**Fragmento del documento:**

***

Hay una simpática anécdota del Papa Sixto, Pontífice del siglo XVI. Cuando era niño, unos padres franciscanos lo encontraron leyendo el catecismo mientras vigilaba a sus animales y le preguntaron qué deseaba ser, respondió que “un hombre de Dios”. Los religiosos le facilitaron los estudios y llegó a ser Papa. Los cardenales no lo querían porque de pequeño había sido cuidador de cerdos, y varios de ellos, en cambio, eran de familia noble. Por ello mandaron pintar un cuadro del Papa Sixto en medio de una docena de cerdos. El Papa vio el cuadro, no se enfadó y sonrió amablemente, y mandó al pintor que a cada cerdo le pusiera un vestido de cardenal. ¡Esto es tener buen humor!

Las contrariedades son el campo de batalla más frecuente para ejercitar la paciencia, dice Eduardo Díaz, como los cambios de planes, la necesidad de hacer filas, las esperas en consultorios, los roces de carácter, la falta de comunicación, malos tratos… Ceder a la impaciencia es consecuencia de haber caído en alguna tentación. Las tentaciones son invitaciones a optar por un bien aparente que contiene veneno. La tentación siempre se presenta como una ganancia, y resultar ser una mentira, un espejismo. La tentación es una piedra de tropiezo que lleva a darle la espalda a Dios, por el placer de un momento, por la vanagloria o la arrogancia.

San Felipe Neri acostumbrara decir que en este mundo no hay purgatorio, sino tan solo cielo o infierno; quien soporta pacientemente las tribulaciones, disfruta ya del cielo, y quien las rehúye, padece ya un infierno anticipado (Práctica del amor a Jesucristo, cap. V).

***

**Información proporcionada:**
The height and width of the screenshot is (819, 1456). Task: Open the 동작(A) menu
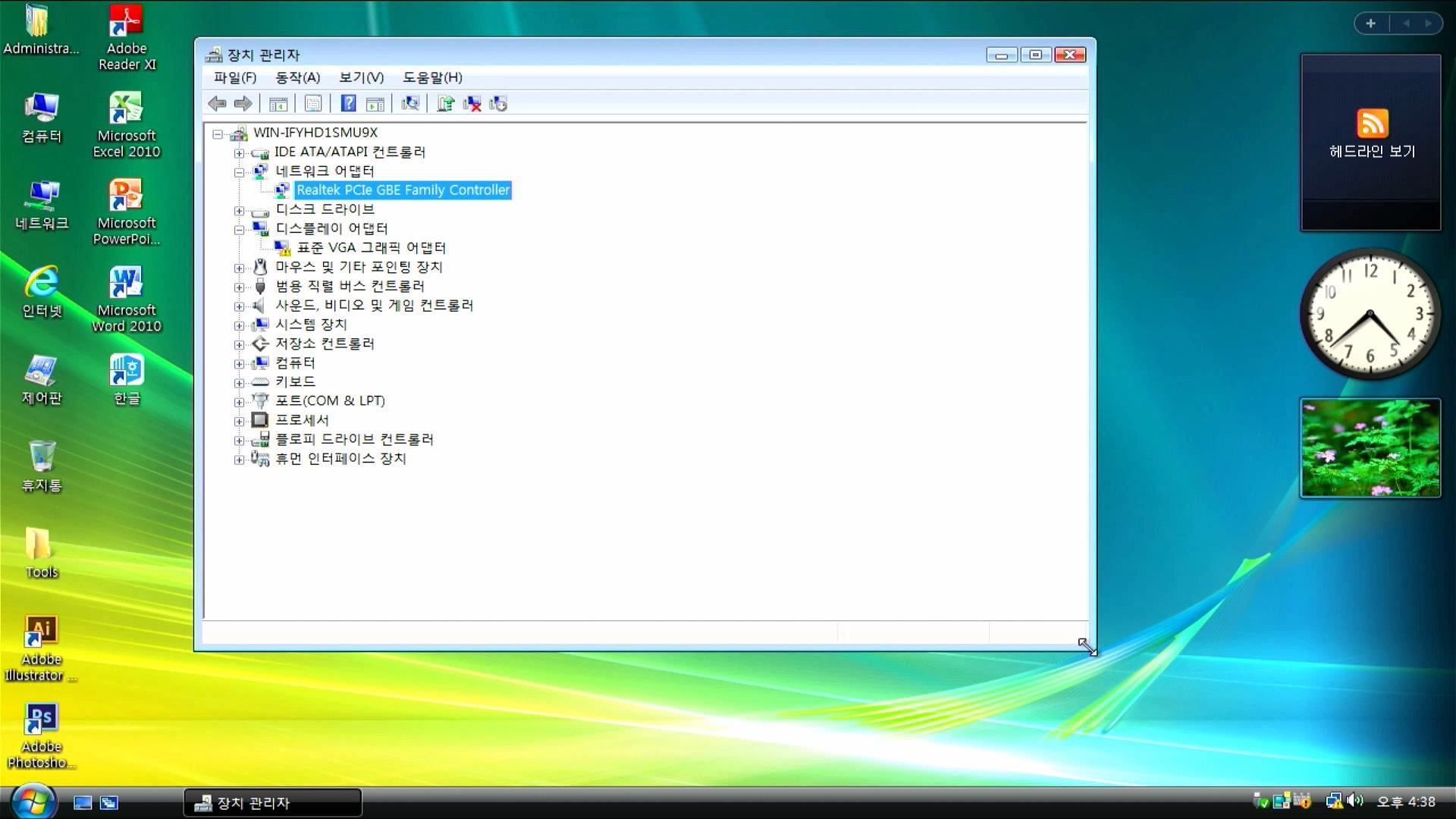click(297, 77)
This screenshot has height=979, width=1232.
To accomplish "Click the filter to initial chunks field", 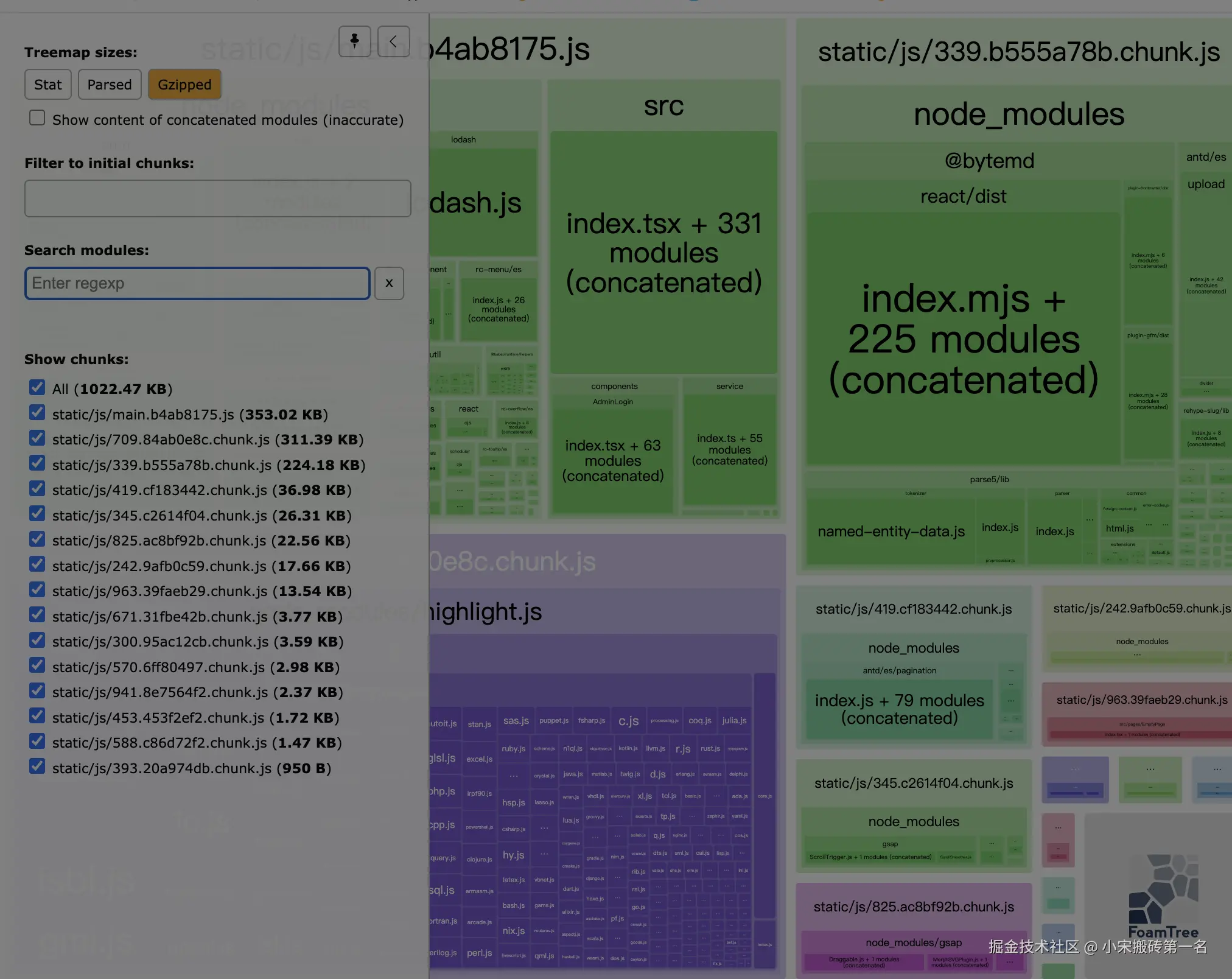I will [x=217, y=198].
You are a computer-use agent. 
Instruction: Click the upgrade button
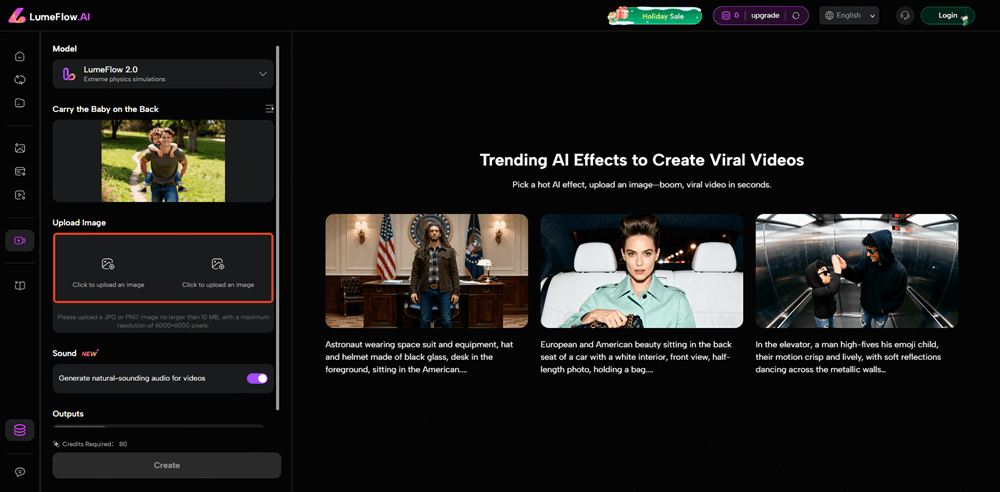pyautogui.click(x=765, y=16)
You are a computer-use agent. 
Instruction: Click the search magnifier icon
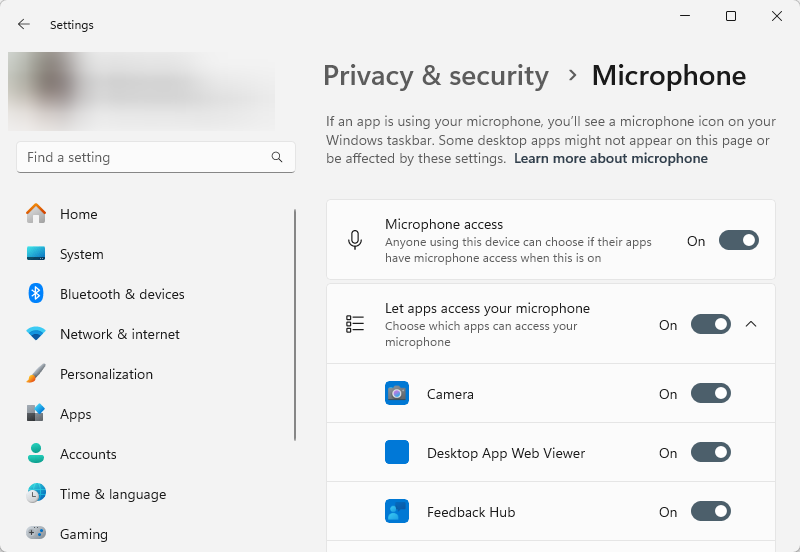[277, 158]
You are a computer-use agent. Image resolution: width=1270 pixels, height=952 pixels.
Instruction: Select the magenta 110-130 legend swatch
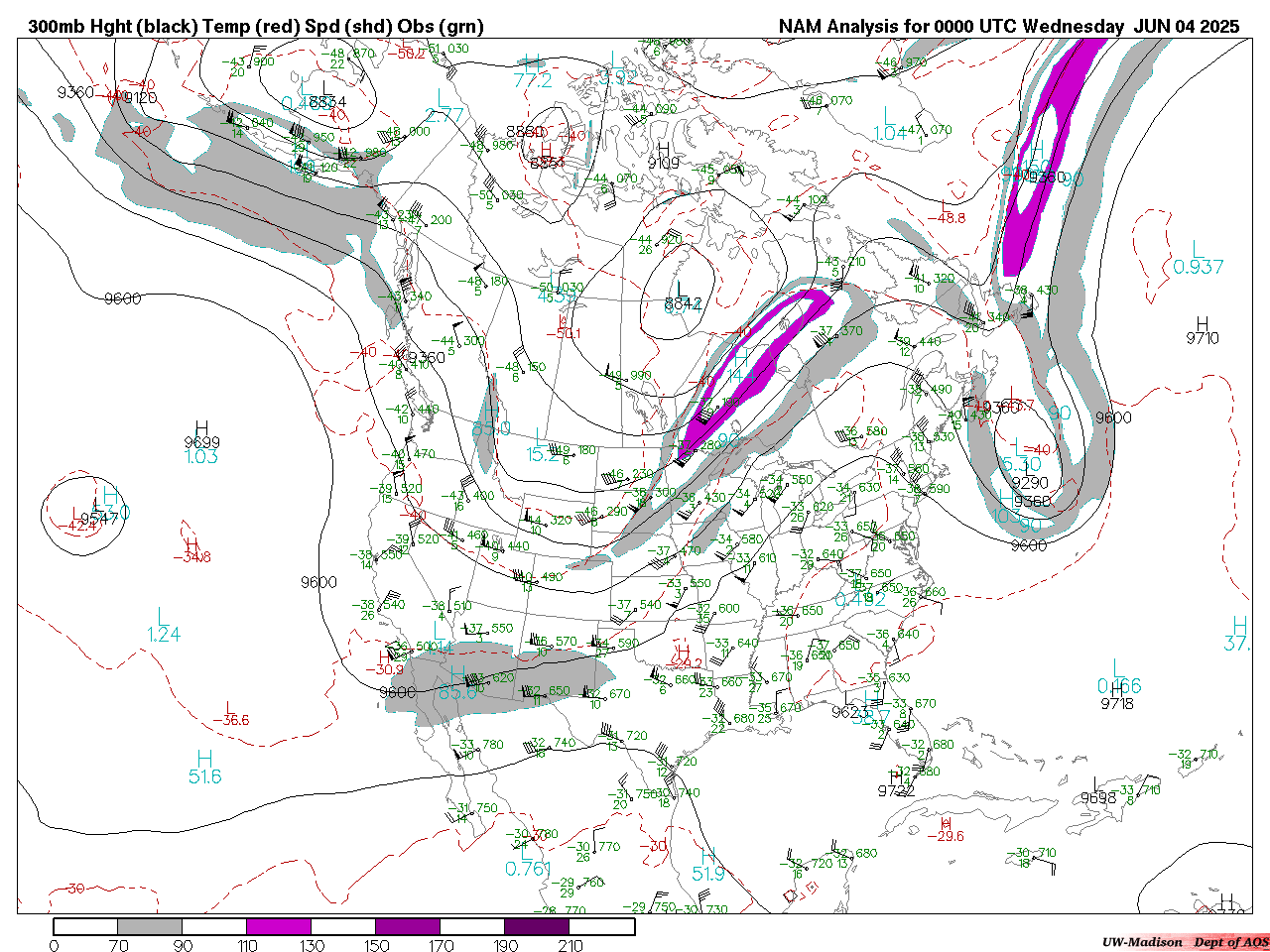tap(279, 926)
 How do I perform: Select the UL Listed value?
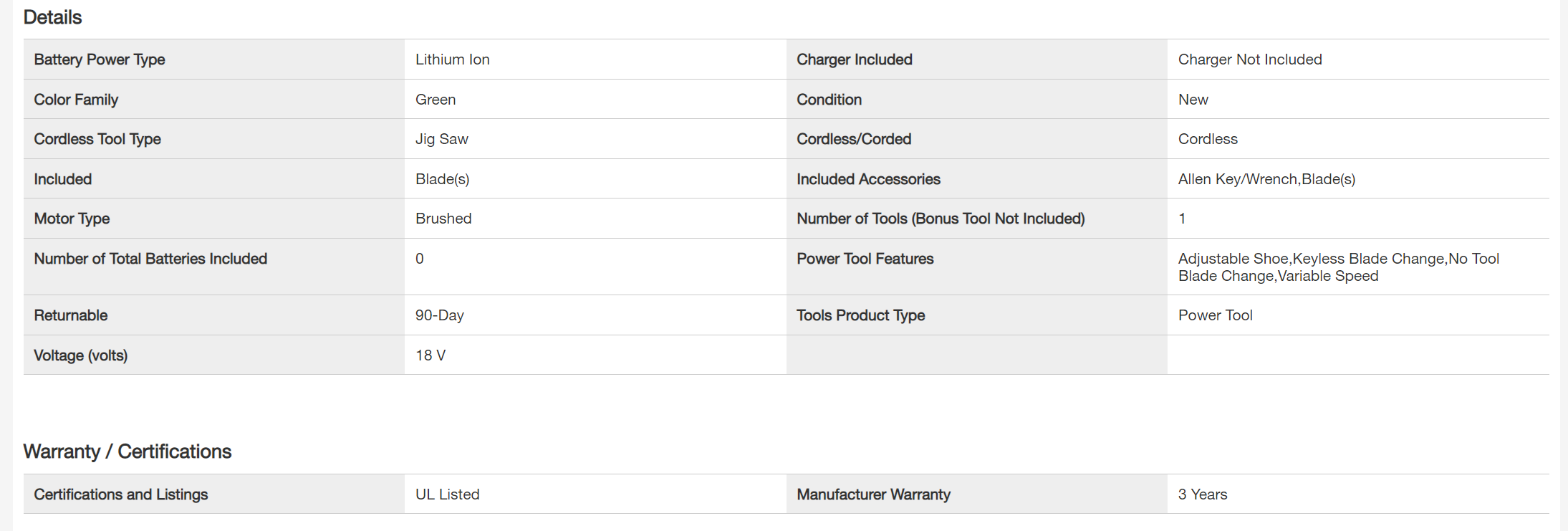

***

**Tareas y ejercicios:**
1. Reescribe el pasaje del texto sobre la paciencia desde "Las contrariedades son" hasta "o la arrogancia.", cambiando "contrariedades" por "adversidades".
2. Según el texto sobre la paciencia, ¿qué respondió el futuro Papa Sixto cuando de niño le preguntaron qué deseaba ser?
Responde basándote únicamente en el texto sobre la paciencia.

**Soluciones por tarea:**
1.
Las adversidades son el campo de batalla más frecuente para ejercitar la paciencia, dice Eduardo Díaz, como los cambios de planes, la necesidad de hacer filas, las esperas en consultorios, los roces de carácter, la falta de comunicación, malos tratos… Ceder a la impaciencia es consecuencia de haber caído en alguna tentación. Las tentaciones son invitaciones a optar por un bien aparente que contiene veneno. La tentación siempre se presenta como una ganancia, y resultar ser una mentira, un espejismo. La tentación es una piedra de tropiezo que lleva a darle la espalda a Dios, por el placer de un momento, por la vanagloria o la arrogancia.

2. Respondió que deseaba ser “un hombre de Dios”.